◆ **Task a**
In the email thread about XFS allocation, what is the stated advantage of allocating a small, single-extent file from the end of the free extent?

◆ **Passage provided**
* * * * * * *

On Tue, Mar 12, 2013 at 12:01:00PM +0100, Jan Kara wrote:
> On Fri 08-03-13 12:35:25, Dave Chinner wrote:
> > On Thu, Mar 07, 2013 at 11:24:06AM +0100, Jan Kara wrote:
> > > But really I was wondering about usefulness of XFS_ALLOCTYPE_NEAR_BNO
> > > heuristic. Sure the seek time depends on the distance so if we are
> > > speaking
> > > about allocating single extent then XFS_ALLOCTYPE_NEAR_BNO is useful but
> > > once that strategy would allocate two or three consecutive extents you've
> > > lost all the benefit and you would be better off if you started allocating
> > > from the start of the free space.
> > Hence repeated backwards allocation is, in many cases, desirable
> > behaviour, and in others it doesn't make any difference. And with it
> > being easy to work around for the few cases where it is tripped over
> > on aging filesystems, there hasn't been a great deal of need to
> > change the behaviour.
> Thanks for explanation!
No problems - there's a lot of stuff in my head that simply isn't
documented anywhere, and it would take months of work to document
it so I've never written it down...
> > I suspect we don't even need to detect the backwards allocation
> > pattern at all - if we are falling back from an
> > XFS_ALLOCTYPE_THIS_BNO allocation, we know that the target cannot be
> > allocated and so we *might* end up doing a backwards allocation.
> > Hence I don't think it will not hurt at all to simply say "select
> > the start of the next candidate free extent" for a file data
> > allocations in this case. That would completely avoid needing to
> > detect repeated backwards allocations and ensure that subsequent
> > allocations after the backwards jump to the start of the large free
> > extent then go forwards as intended...
> Yes, I was wondering about whether this strategy won't be good enough as
> well. But there's one case I'm afraid of: Suppose you have a small file so
> that it gets written out in one request and fits in a single extent of
> blocks. Then it is somewhat advantageous to allocate from the end of the
> free extent because that is closer to the inode and thus reduces
> inode-to-data seek time. That's why I was suggesting maybe we could use
> this logic only for larger files or something like that. Hum, maybe if we
> didn't use this strategy for initial file extent, it would be enough.
> That's already handled specially in the allocator so it shouldn't be a
> problem to detect. What do you think?
It took me a couple of readings to work out what you meant here.

* * * * * * *

◆ **Task b**
Update all of the rows below by changing "dropdown" to "menu" and leaving everything else unchanged. Omit the pictures from your answer.

* * * * * * *

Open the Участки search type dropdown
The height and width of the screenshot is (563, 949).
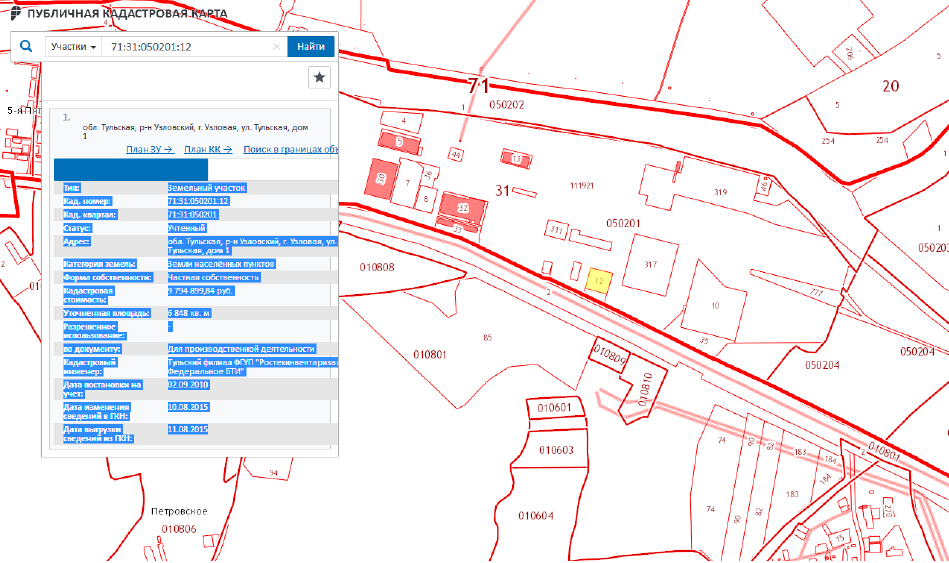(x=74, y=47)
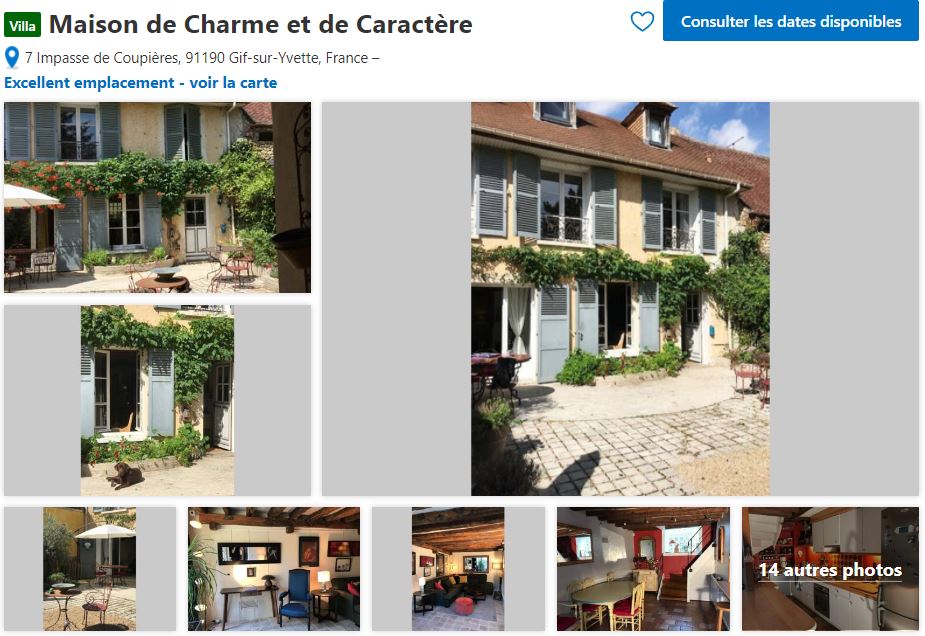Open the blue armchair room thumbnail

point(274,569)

* * * * * * *

◆ **Exercise response a**
The end of the free extent is closer to the inode, which reduces inode-to-data seek time.

◆ **Exercise response b**
Open the Участки search type menu
The height and width of the screenshot is (563, 949).
(x=74, y=47)
Open the blue armchair room thumbnail

point(274,569)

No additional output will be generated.